# Newfie humbly needs help



## Joe Williams (Mar 16, 2018)

Hi all,

I really love a particular tool I have, it's a stanley 12 1/2 veneer scraper and it's really the nicest scraper plane I have ever used. I have the new LV and LN versions of it and they are not as wide and just not as good. I had just used it over the last weekend and could not believe what I was missing. Anyway I quickly bought one from ebay and while it's in usable shape I want to make a new rosewood handle. The sole is rosewood too and I can do that one because it's just flat and chisel work, something I am ok at.

The turning though, I am a total greenhorn. I have a Delta Midi Lathe, a Nova Chuck and a Live Center. I have the three starting easy wood tools kit and a parting tool.

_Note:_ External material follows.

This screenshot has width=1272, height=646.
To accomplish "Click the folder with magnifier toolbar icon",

I have attached a couple photos of the handle on the tool, I don't have it yet so I can't measure and draw the real one. 

So here is what I am asking, what should I own to make this handle? Which tools and holding? Am I a complete idiot for not organically learning this one from the ground up or is this something I could really start with? I have a few different pieces of rosewood but I am going to get something special for this plane I think, any issues with that stuff?

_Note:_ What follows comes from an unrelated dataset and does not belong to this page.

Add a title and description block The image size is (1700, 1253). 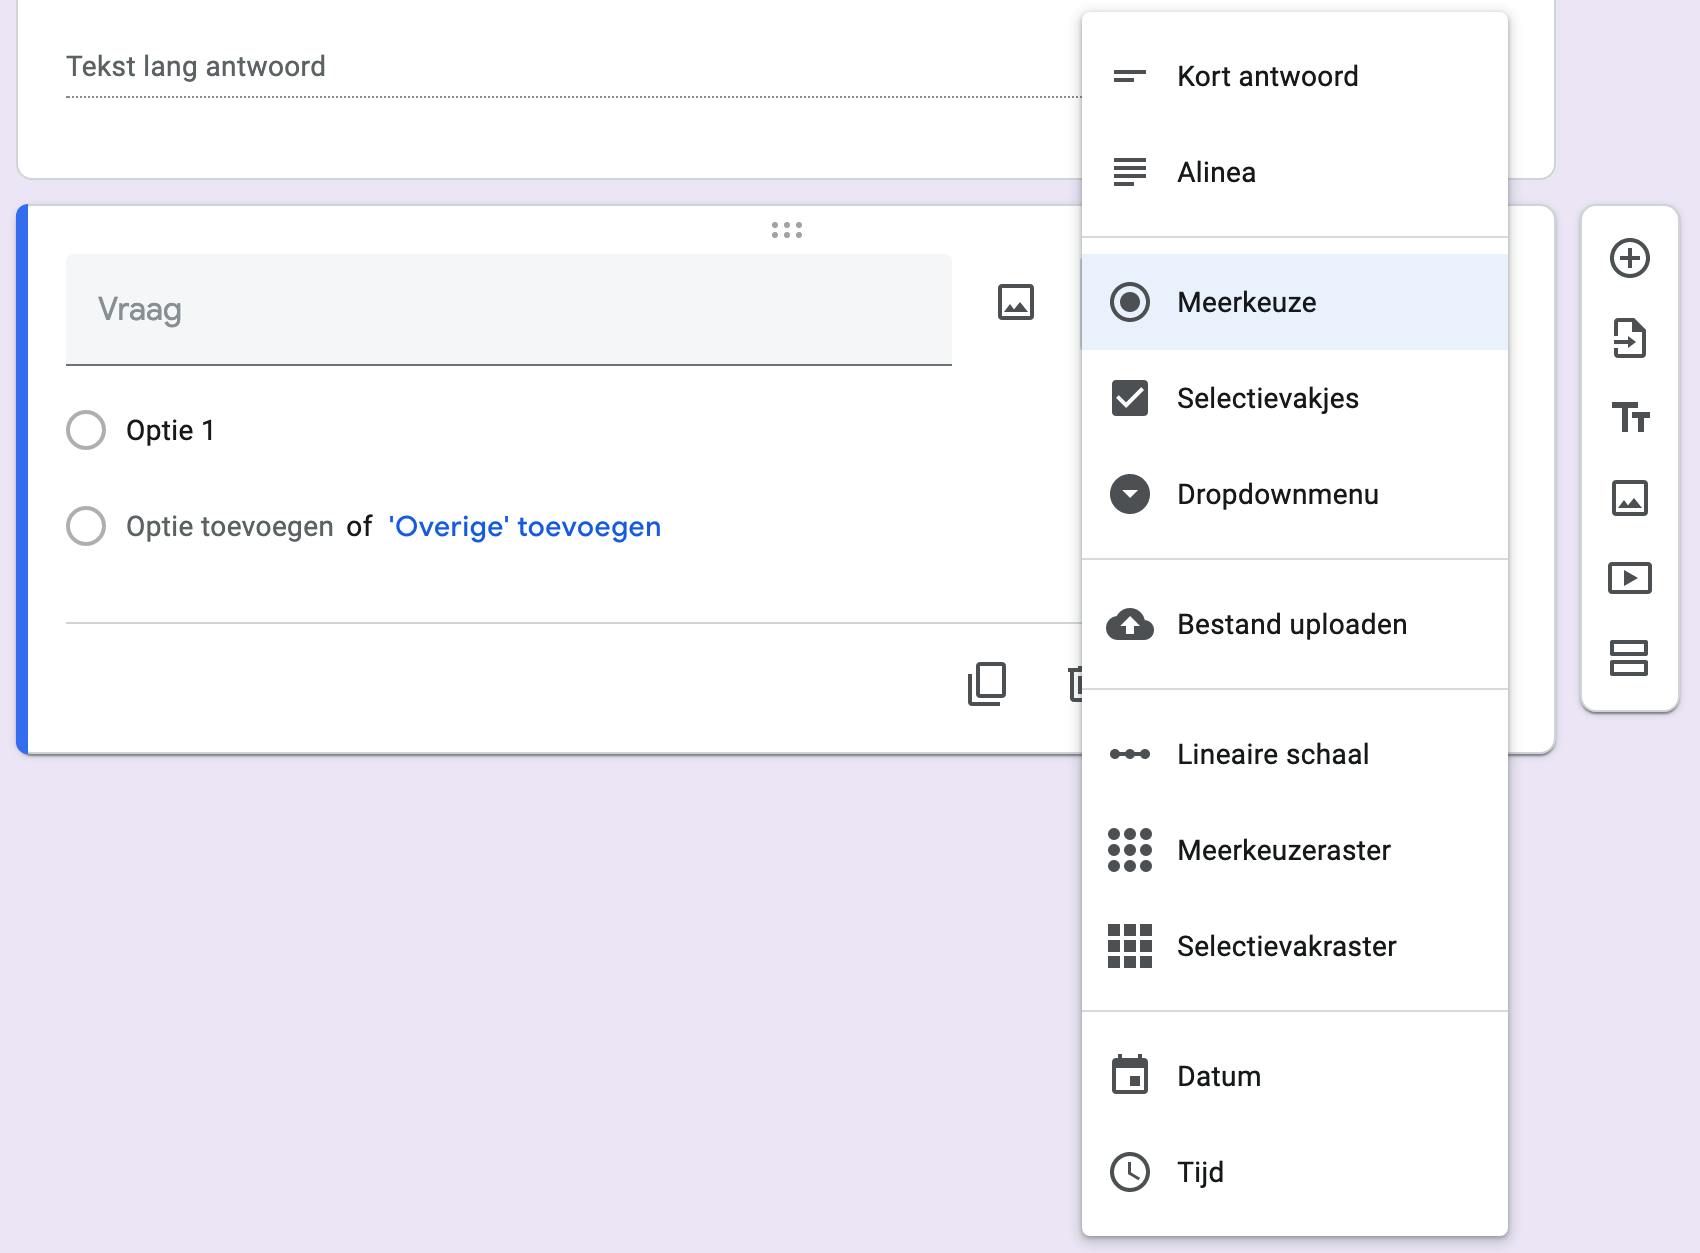(x=1629, y=417)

Thank you so much, I would not even ask elsewhere but I know woodbarter people are a bit forgiving!

Joe

Reactions: Like 1


----------



## Tony (Mar 16, 2018)

Joe, I think you can do that with what you've got, the chuck and live center. I would say make a couple of practice ones with Oak or whatever cheap wood you have around to get it down before you use the Rosewood.

Reactions: Like 1 | Thank You! 1 | Agree 2


----------



## Joe Williams (Mar 16, 2018)

Thanks Tony, will give it a try!

Reactions: Like 1


----------



## Nubsnstubs (Mar 16, 2018)

What Tony said. No need to mess up good wood learning. That comes later as you get more experience.  Just use 2x4 material, make 2 or 3 samples, and if you like them, then attack the rosewood. Just think of it as just another piece of wood and you should do fine. ............. Jerry (in Tucson)

Reactions: Agree 1


----------



## DKMD (Mar 16, 2018)

Looks like fairly simple spindle work, so I’d probably turn it between centers... no chuck needed. You’ll have little nubbins at the headstock and tailstock ends that’ll require a little hand sanding, but it won’t take much. Just about any tool would work... spindle gouge, bowl gouge, scrapers, or even a parting tool could get you there. Really dense woods tend to scrape very well, and scrapers probably have the shortest learning curve.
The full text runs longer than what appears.